Terlepas dari itu, menurut Yuswohady, ada situasi yang tak bisa dikendalikan pengelola tempat wisata. Misalnya kemacetan. “Kalau Puncak macet kan domainnya bukan di tempat wisatanya, tapi kepolisian dan infrastruktur,” kata dia.
“Si pemilik destinasi enggak bisa apa-apa.”
Akan tetapi, pengelola tempat wisata bisa menambah lahan parkir dan kapasitasnya untuk meminimalisir penumpukan kendaraan di lokasi destinasi. Selain itu, pengelola tempat wisata bisa memperbaiki layanan agar antrean menuju lokasi dapat lebih cepat.
“Di masa-masa padat (wisatawan) kayak akhir tahun ini, mestinya layanannya diperbaiki, service excellence-nya diperbaiki, misalnya parkirnya ditambah dan segala macam,” tutur Yuswohady.
Yuswohady pun menyoroti pembangunan jalan tol.
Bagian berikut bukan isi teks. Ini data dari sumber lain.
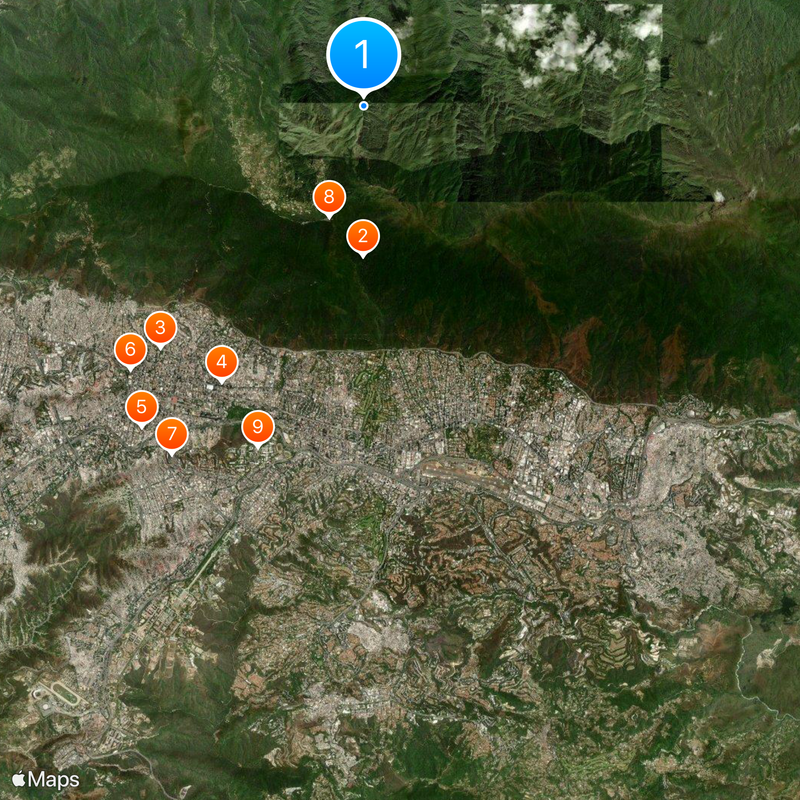Image resolution: width=800 pixels, height=800 pixels.
Task: Click pin 9 beside the urban district
Action: (258, 426)
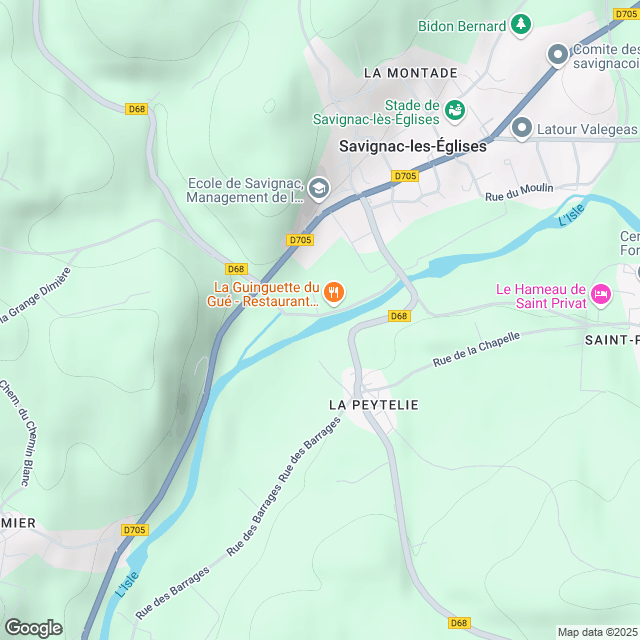Click the Bidon Bernard park tree icon
Image resolution: width=640 pixels, height=640 pixels.
[521, 25]
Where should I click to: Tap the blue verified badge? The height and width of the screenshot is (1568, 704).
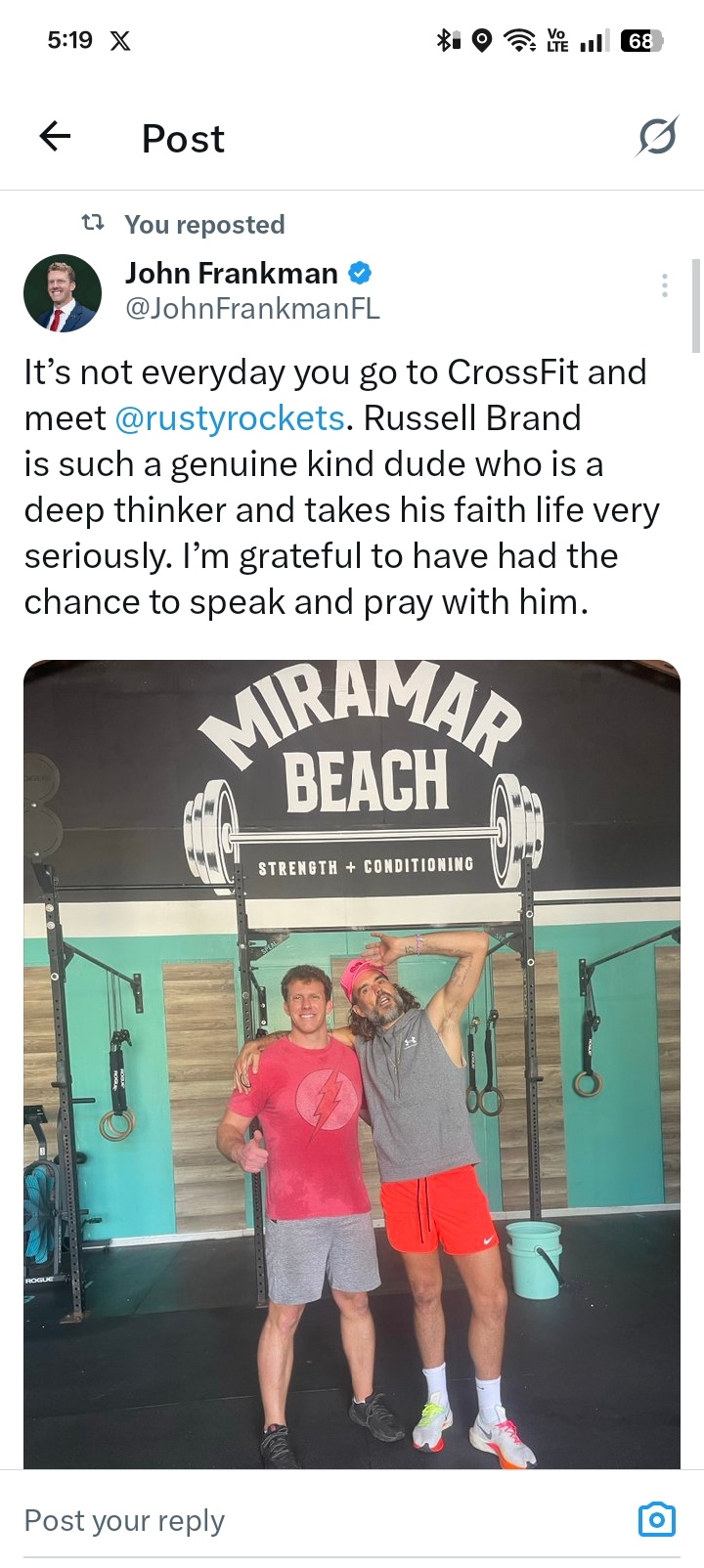point(360,273)
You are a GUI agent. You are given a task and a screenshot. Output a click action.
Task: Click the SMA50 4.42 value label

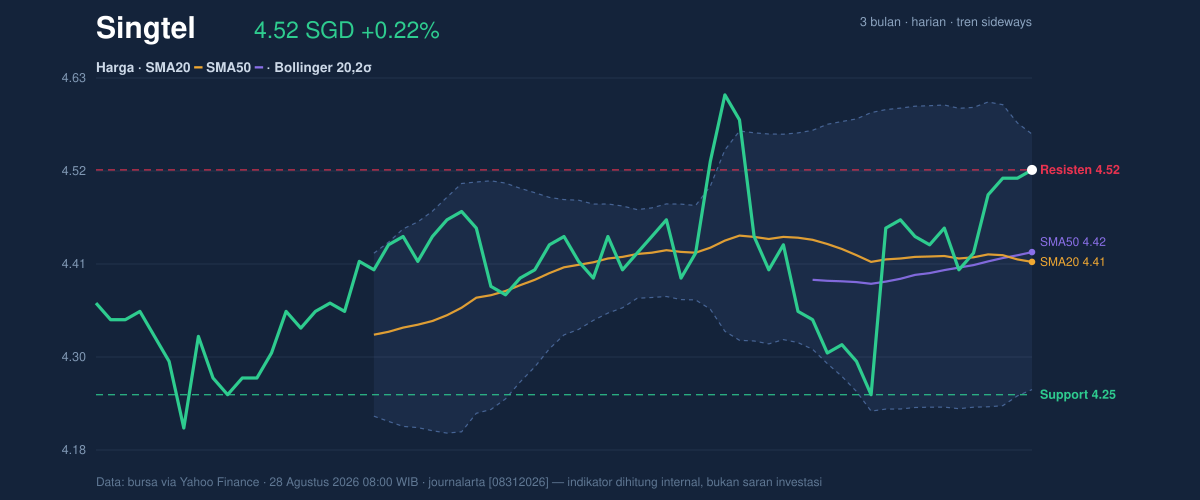[1073, 242]
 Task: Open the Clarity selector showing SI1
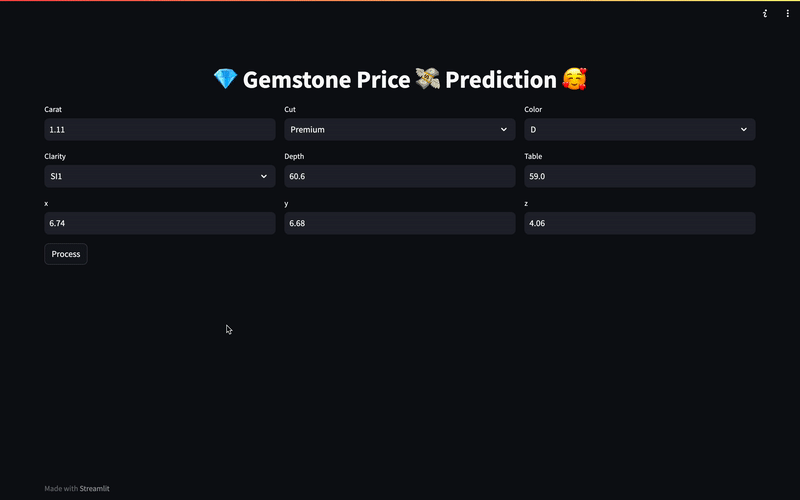click(x=160, y=177)
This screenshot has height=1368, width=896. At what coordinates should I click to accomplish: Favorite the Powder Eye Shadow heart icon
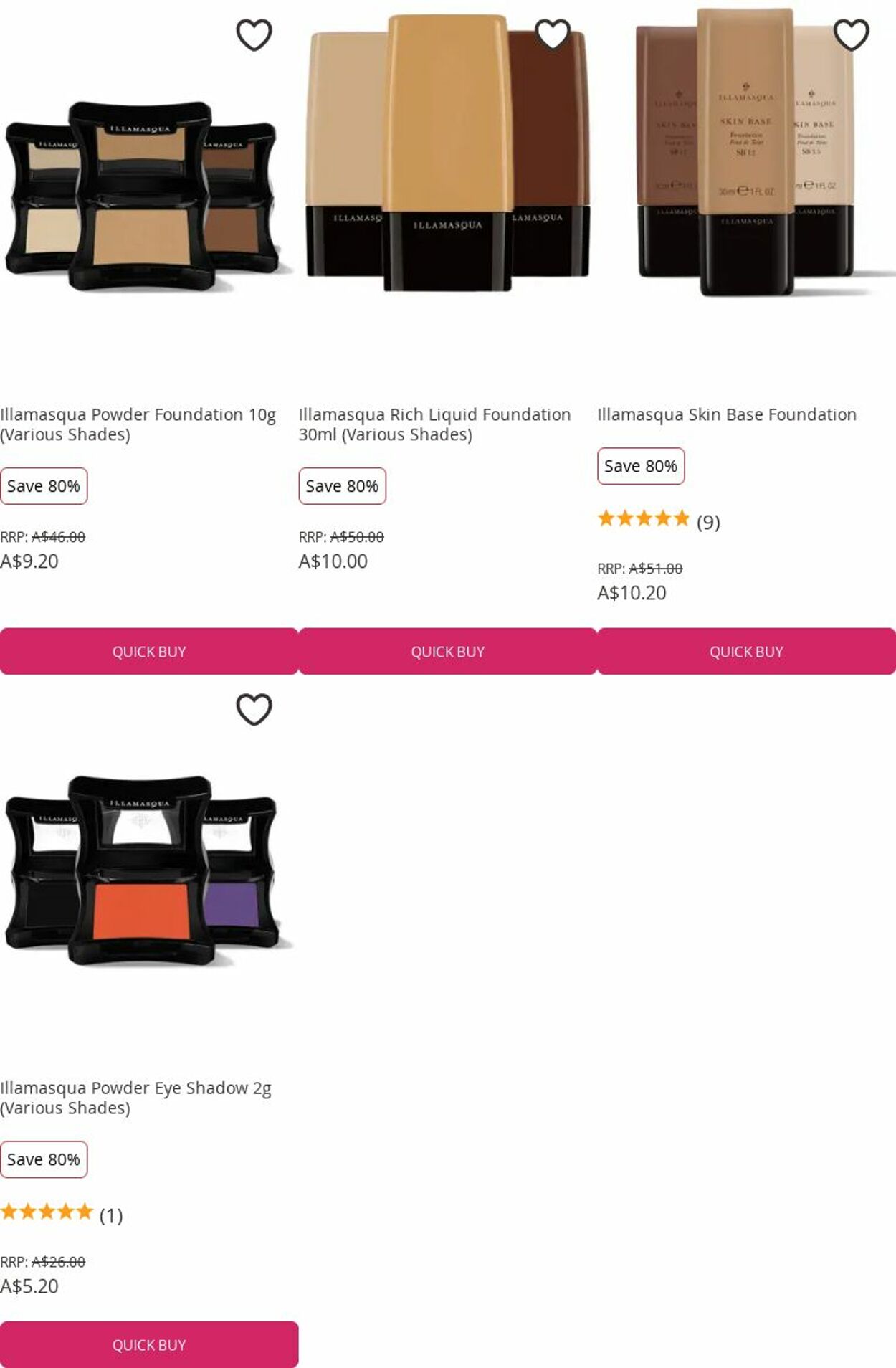pos(254,709)
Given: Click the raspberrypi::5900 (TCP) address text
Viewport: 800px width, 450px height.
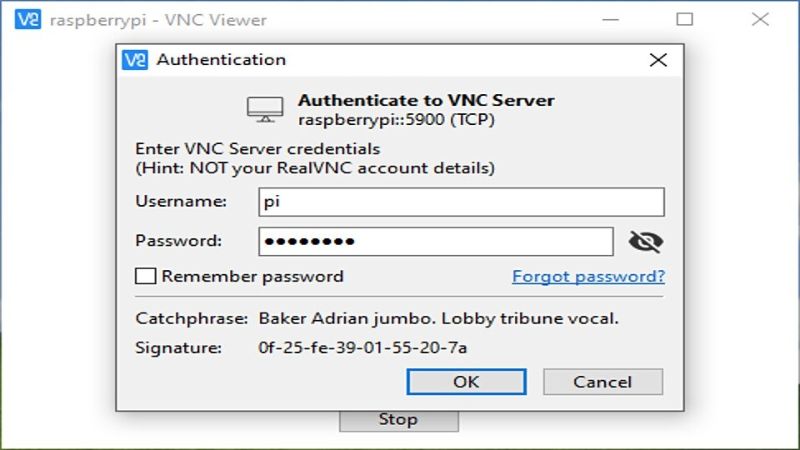Looking at the screenshot, I should pyautogui.click(x=397, y=119).
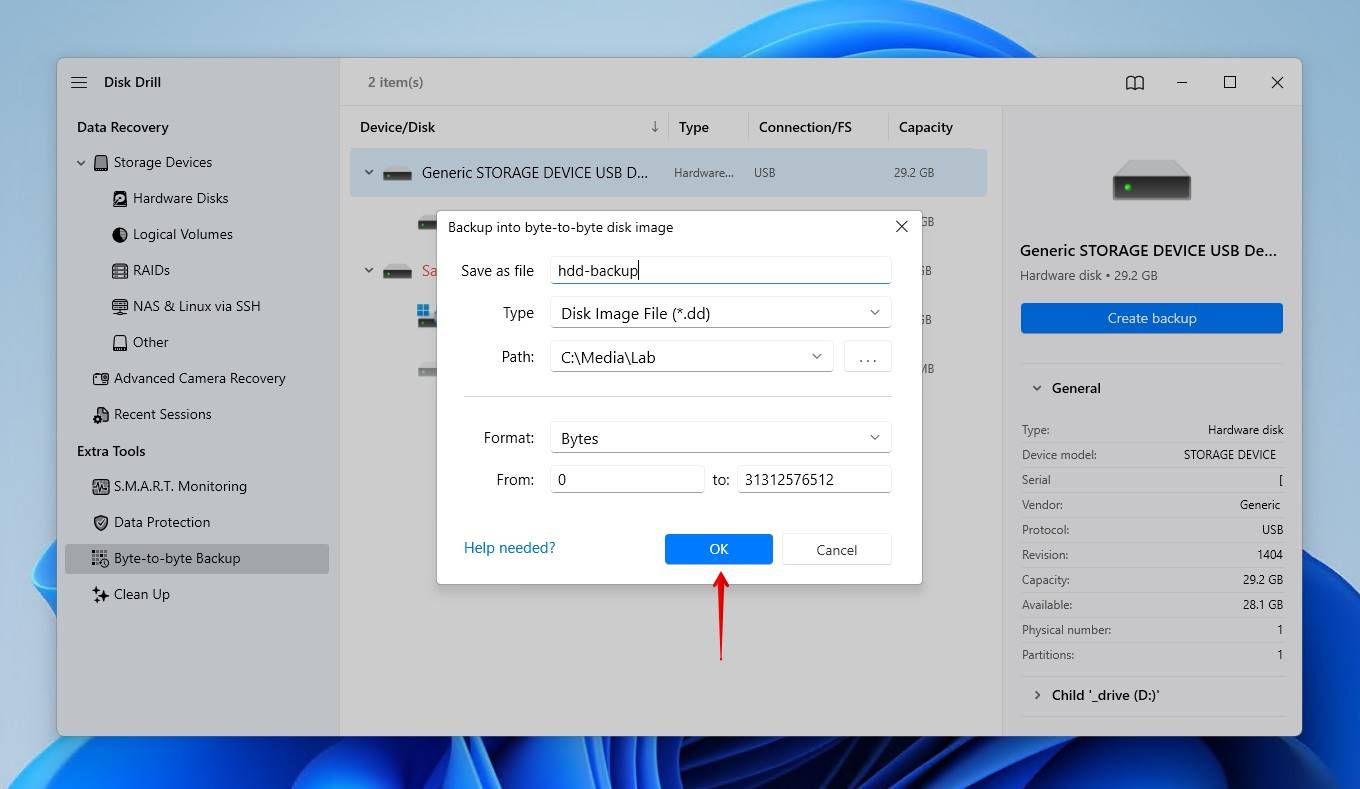Open the Clean Up tool

pyautogui.click(x=141, y=594)
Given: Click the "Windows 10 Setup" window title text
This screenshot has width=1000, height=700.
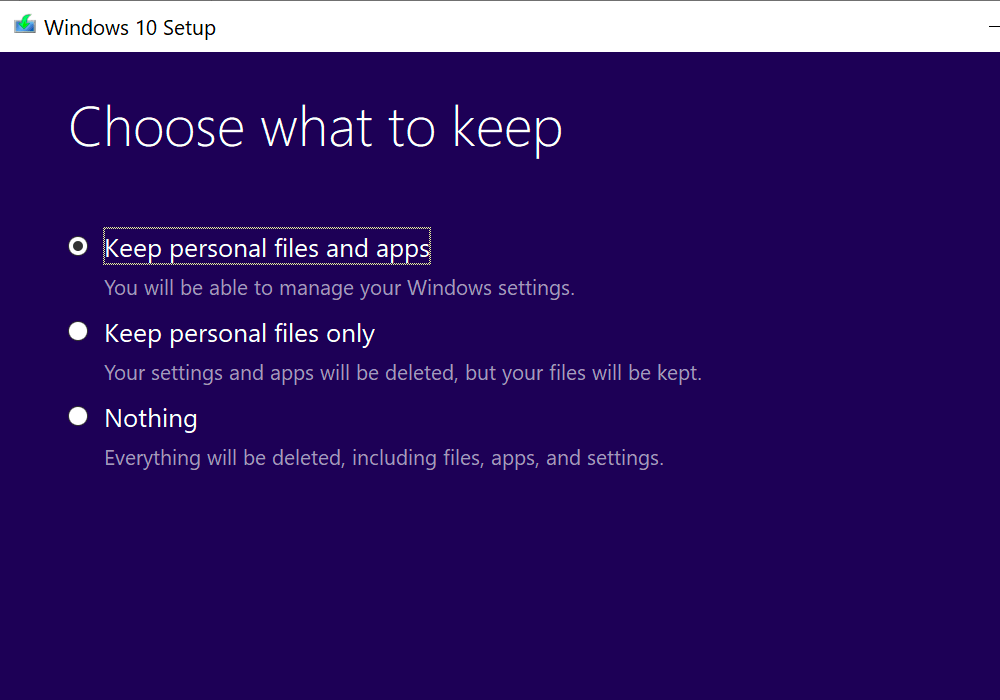Looking at the screenshot, I should click(x=130, y=27).

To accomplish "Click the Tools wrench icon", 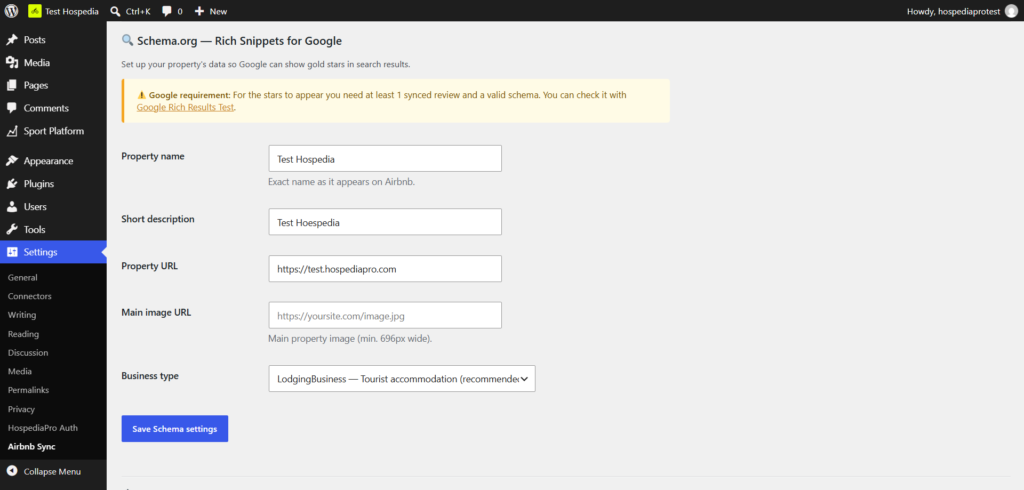I will pos(12,230).
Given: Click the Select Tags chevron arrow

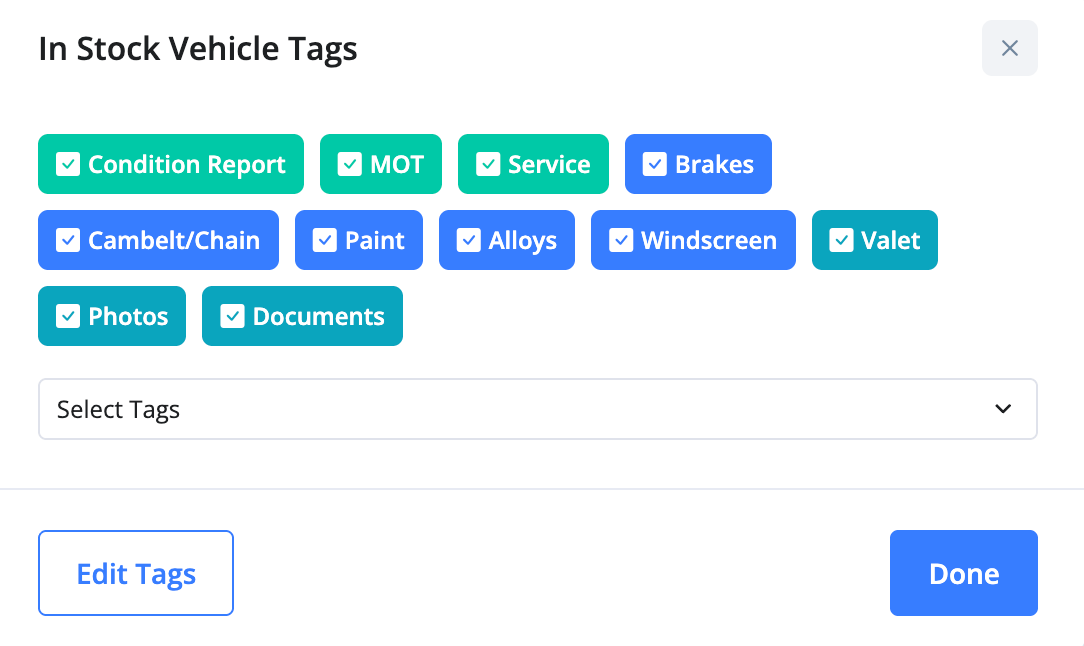Looking at the screenshot, I should [1003, 409].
Menurutnya, jika akses-akses jalan tol saling terhubung, semisal dari Jakarta ke Surabaya, lalu Banyuwangi, maka akan terjadi pemerataan destinasi.
“Jadi misalnya orang nanti (jadi) mikir daripada ke Puncak macet, mungkin akan lebih baik ke Semarang, gitu,” tutur Yuswohady.
Dengan adanya jalan tol, kata Yuswohady, walaupun jarak dari Jakarta ke Semarang lebih dari 400 kilometer dan Puncak kira-kira 80 kilometer, waktu tempuhnya menjadi sedikit berbeda. Apalagi, jika berniat liburan ke Semarang, wisatawan dapat berkunjung juga ke Tegal, Pekalongan, Yogyakarta, atau Solo.
“Jadi dengan adanya jalan tol itu, petanya akan berubah, tapi pertimbangannya adalah aksesibilitas tadi itu,” kata dia.